An Australian woman has delivered brutal advice to young people on how to prepare for retirement.

On Tuesday’s episode of SBS Insight, 37-year-old Julia said she has as much money in her superannuation account as the average 60-year-old.

When asked by Insight host Kumi Taguchi what advice she would offer young Australians in order for them to find more financial freedom and success in the future, she suggested two controversial life choices.

“I am here tonight to empower the next gen[eration] of women and my advice would be aimed more so towards them,” Julia said.

“It is going to sound super controversial but I would say one thing is, don’t get married and, if you do, make sure someone is benefiting from it.”

The second piece of advice she acknowledged would be “really controversial” was that people might want to think about “refraining from having children”.

“Because, by the time that kid leaves your home, it will have cost you as much as a Lamborghini. And you could be driving a Lamborghini or that sum could be sitting in your superannuation growing,” she said.

The Melbourne woman said she came from a migrant family and that money was an important conversation point at the dinner table when she was a kid.

She said she had also been putting money from her salary “aggressively” into her super since beginning her working life at 15.

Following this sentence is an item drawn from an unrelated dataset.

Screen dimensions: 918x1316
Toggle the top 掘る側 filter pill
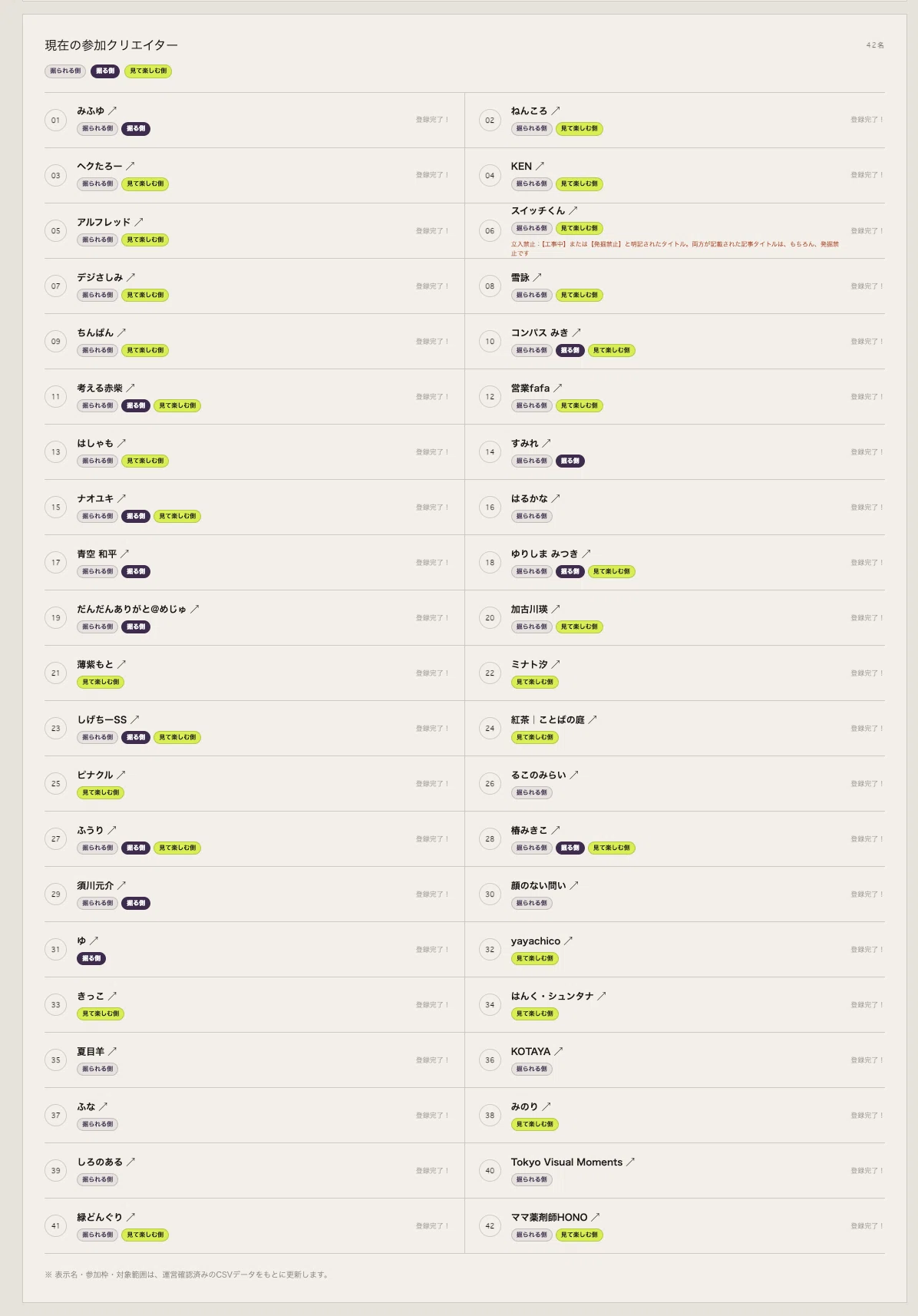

Working currently as an HR professional, Julia has still been building her super, sacrificing more than a quarter of her yearly salary.

Even if she stopped adding money to her super, she would still be set to have more than $1 million in her balance for her retirement.

At 21, she bought her first home after finishing university before going on to buy more properties and picking up two more university degrees.

Labor’s super tax proposal slammed as ‘ill-conceived’

Young Aussies in the program’s audience appeared stunned at Julia’s advice but she believes retirees in Australia will become poorer in the future.

“I think we’re going to have a lot of poor retirees in Australia in my generation – not enough people are contributing to superannuation via salary sacrifice, in my opinion,” she told news.com.au.

“I think we should be teaching Australian tax systems and superannuation as a subject to Aussie kids in high school.”